Cuando me hacen una pendejada, la digo, lo más calmada posible. Le doy una oportunidad a su servicio. Si lo hace por segunda ocasión, pienso, todos somos seres humanos. También yo he cometido estupideces. Pero cuando la vuelve a cometer, ya no hay palabras que valgan. No saldrá nada más de mi boca.

Han perdido un cliente.

7.2.13

Seis años

Era un domingo. Creí que era uno cualquiera. Mi madre hizo ceviche. Estábamos en su casa Caro, Martín, Aldo y yo. Todos comimos gustosos. Caro se comió nueve tostadas. Sí. Nueve. Me pareció extraño su voraz apetito, pero no sospeché nada. Aldo se fue a su casa y yo me metí al cuarto de mi mamá a echar la siesta. Estaba somnolienta cuando ambas entraron a la recámara. Mi madre empujaba a mi hermana. Dile. Me asusté. ¿Qué? Estoy embarazada. Pensé que no terminaba de despertar. Sólo atine a decir Felicidades. Veintiún años. Quinto semestre de carrera. Sabía que todos le preguntarían. Qué harás. Pero cómo. Tu carrera. Tu futuro. Así que quise que recibiera una felicitación. Como se supone que debe ser. Pero dentro de mí todas esas preguntas también venían a mi mente.

No dejó de estudiar. Ni de trabajar. Siempre luchona. Andaba en calafias con la panza de cinco, siete, nueve meses. Iba a la escuela. Al doctor. Apostamos por el sexo. Y gané. Niño. Sería el primer hombre de la familia. Rodeado de mujeres. Le hablábamos a la panza que crecía y crecía. Le inventábamos nombre. Ale le decía Louis. Caro se enojaba.

Algo crecía dentro de ella. Ese algo que se convirtió en alguien.

Nació un lunes.
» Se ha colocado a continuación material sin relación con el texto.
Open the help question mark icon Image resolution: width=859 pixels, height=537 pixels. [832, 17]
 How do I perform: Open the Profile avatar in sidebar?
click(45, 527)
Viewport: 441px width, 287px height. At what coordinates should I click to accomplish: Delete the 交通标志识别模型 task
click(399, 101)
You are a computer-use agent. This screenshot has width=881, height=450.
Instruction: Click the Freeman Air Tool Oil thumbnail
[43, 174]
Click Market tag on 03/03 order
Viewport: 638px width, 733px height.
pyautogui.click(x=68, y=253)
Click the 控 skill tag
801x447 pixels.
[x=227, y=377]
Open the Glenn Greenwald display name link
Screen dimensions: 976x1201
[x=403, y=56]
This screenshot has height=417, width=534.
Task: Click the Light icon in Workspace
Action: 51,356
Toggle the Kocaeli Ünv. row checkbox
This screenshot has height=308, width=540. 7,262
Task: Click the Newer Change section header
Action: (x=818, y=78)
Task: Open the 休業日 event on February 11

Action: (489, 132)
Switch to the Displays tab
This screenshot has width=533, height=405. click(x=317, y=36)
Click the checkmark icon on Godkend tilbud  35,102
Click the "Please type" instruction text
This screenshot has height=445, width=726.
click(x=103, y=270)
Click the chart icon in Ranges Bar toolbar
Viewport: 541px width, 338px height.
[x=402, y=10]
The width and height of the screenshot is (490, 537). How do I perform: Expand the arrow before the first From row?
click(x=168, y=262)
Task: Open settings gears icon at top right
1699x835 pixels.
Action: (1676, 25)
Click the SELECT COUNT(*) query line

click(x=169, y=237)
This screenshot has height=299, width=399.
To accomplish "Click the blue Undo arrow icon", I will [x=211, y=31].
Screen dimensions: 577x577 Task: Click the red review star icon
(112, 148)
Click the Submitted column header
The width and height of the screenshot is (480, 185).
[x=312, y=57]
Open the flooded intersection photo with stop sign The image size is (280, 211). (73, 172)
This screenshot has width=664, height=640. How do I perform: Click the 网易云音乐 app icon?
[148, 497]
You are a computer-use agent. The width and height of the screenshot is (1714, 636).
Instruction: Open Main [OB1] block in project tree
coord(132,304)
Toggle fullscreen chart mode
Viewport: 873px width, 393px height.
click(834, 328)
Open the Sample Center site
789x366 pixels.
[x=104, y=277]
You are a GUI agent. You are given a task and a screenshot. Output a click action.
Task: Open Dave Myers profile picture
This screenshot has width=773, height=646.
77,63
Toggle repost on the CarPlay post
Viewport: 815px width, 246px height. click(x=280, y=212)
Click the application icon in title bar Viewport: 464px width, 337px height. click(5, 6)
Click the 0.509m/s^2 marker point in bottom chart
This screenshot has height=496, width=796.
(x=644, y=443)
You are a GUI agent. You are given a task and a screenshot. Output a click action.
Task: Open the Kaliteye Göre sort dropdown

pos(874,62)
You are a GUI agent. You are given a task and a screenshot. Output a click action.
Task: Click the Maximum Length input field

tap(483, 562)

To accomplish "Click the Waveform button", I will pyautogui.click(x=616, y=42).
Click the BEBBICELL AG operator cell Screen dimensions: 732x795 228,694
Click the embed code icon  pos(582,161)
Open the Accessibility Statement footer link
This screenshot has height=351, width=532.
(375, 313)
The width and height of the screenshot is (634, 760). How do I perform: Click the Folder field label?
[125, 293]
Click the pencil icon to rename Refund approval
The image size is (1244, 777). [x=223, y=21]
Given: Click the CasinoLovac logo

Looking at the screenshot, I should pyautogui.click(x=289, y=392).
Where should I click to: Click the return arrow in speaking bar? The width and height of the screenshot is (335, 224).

Fue cesárea. Nunca se acomodó. Todas estábamos trabajando. Presionábamos a Alejando para que nos tuviera al tanto. Trabajaba en el CECUT. Tenía nervios. A las dos de la tarde mi teléfono vibró. Tenía un mensaje multimedia. Entonces lo vi por primera vez. Cobijado por una manta y un gorrito azules. Enrojecido. Los ojos hinchados. El ser más hermoso que había visto nunca.

Al salir del trabajo Aldo pasó por mí y fuimos al hospital. Caro en la cama sostenía un pequeño cuerpecito que acababa de salir del suyo. Dudé en tomarlo cuando me lo ofreció. Pero era como un imán. Quería sostenerlo. A la vez que tenía miedo de dañar su fragilidad.

Conforme creció me enamoré de él. Calmado. Sociable. Risueño. Dispuesto a recibir todo el amor que cuatro mujeres le prodigaban. Se volvió el alma de la familia. Siempre en nuestros pensamientos. Siempre atentas a sus necesidades. Nuestro amo y señor. Tal como su nombre lo dice.

Hace seis años nació el único hombre capaz de hacerme dudar de mi decisión de no tener hijos: Cristo.

4.2.13

- ¿Crees que reviva?
- No quiero hablar de cosas tristes.

(Silencio)

- ¿Y por qué hasta ahora? ¿Por qué hasta ahora te preocupas? Dejaste pasar todo este tiempo sin hacer nada y de repente te entra la preocupación.
- Pensé que no querías hablar de cosas tristes.
- Bueno, tú me preguntaste y me entró la duda de por qué esperaste tanto tiempo.
-  ¿Quieres decir que yo soy la absoluta culpable?
- Sólo creo que es una pérdida de tiempo. Si quieres saber lo que opino: no, no creo que reviva.